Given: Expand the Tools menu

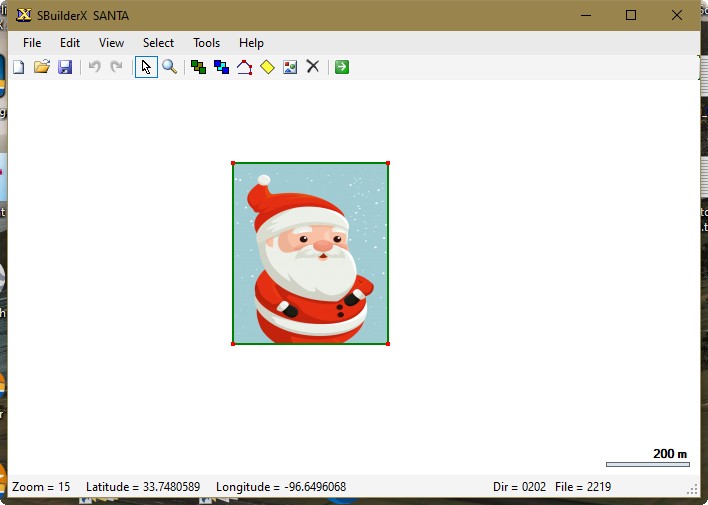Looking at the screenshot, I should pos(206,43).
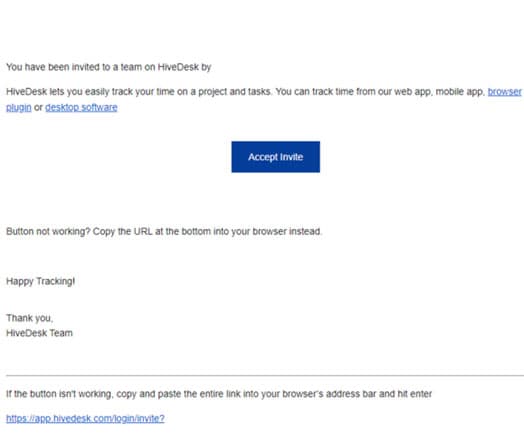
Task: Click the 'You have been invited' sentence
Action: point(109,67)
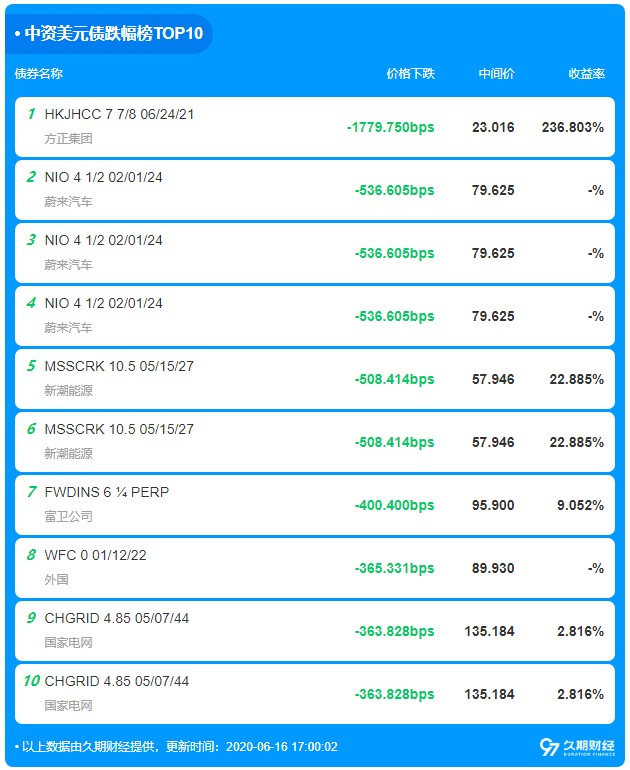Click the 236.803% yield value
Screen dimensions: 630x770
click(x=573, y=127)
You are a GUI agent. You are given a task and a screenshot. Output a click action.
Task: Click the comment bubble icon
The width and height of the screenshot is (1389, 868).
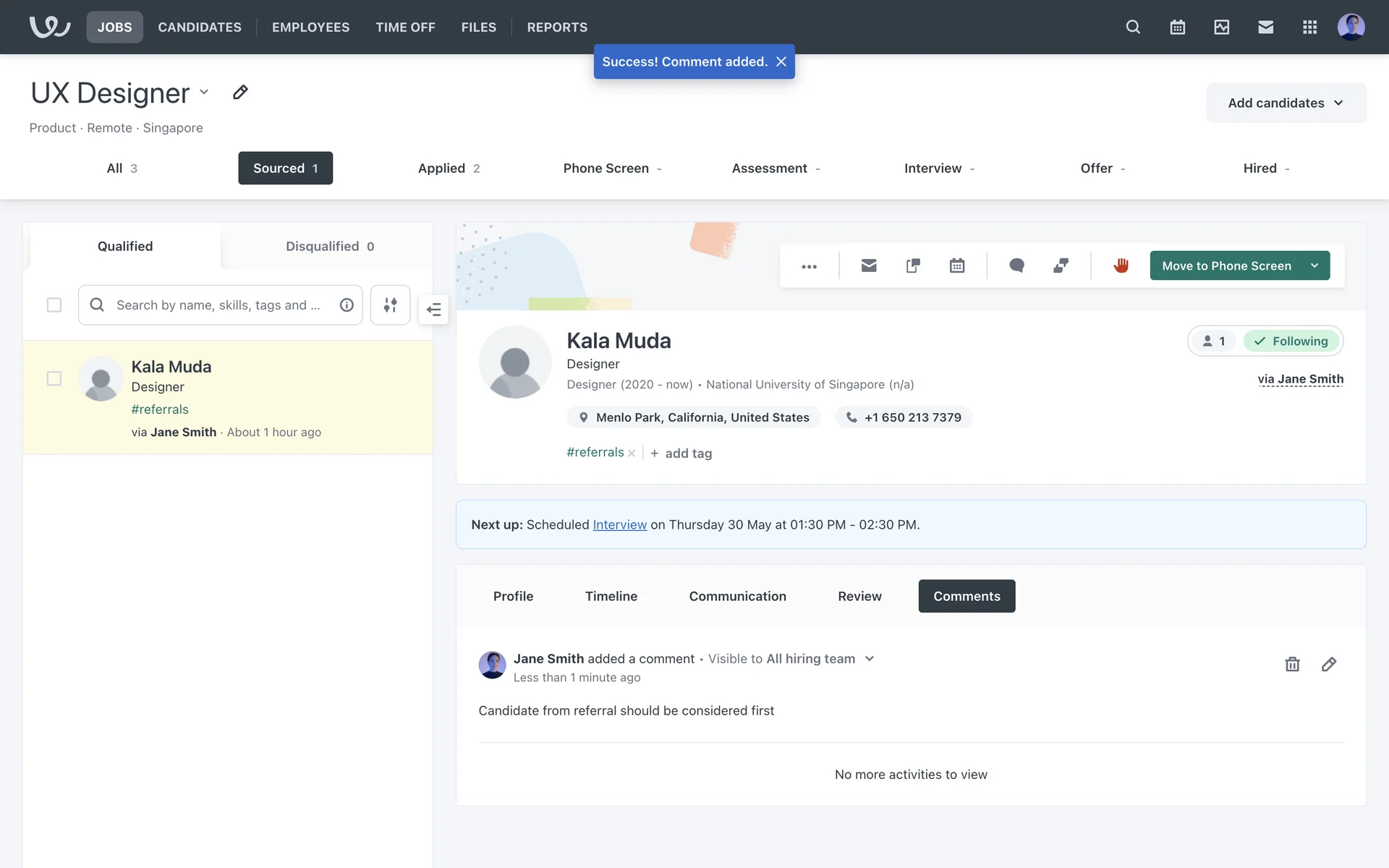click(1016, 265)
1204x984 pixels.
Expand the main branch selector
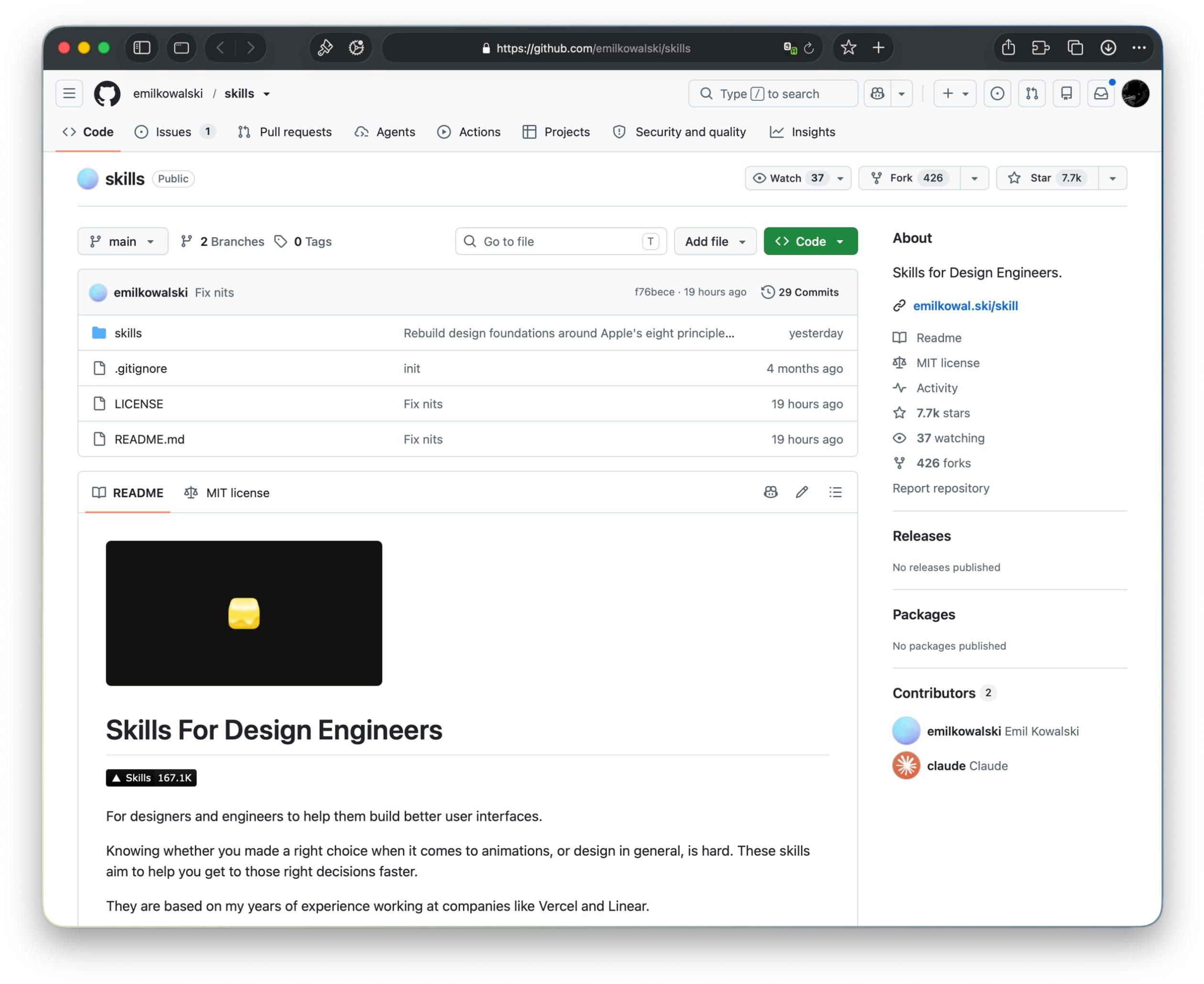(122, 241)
· · · · · · ·
Rewrite all the entries with "Expand" changed to "Open" wherever it occurs, keeping everything else the same. Leave the pictures out.

Given: Open the Tools menu

Looking at the screenshot, I should pos(206,43).
Task: Click the 'You have been invited' sentence
Action: point(109,67)
Click the 236.803% yield value
Screen dimensions: 630x770
click(x=573, y=127)
You are a GUI agent. You are given a task and a screenshot. Output a click action.
Task: Click the comment bubble icon
The width and height of the screenshot is (1389, 868).
click(1016, 265)
1204x984 pixels.
Open the main branch selector
(122, 241)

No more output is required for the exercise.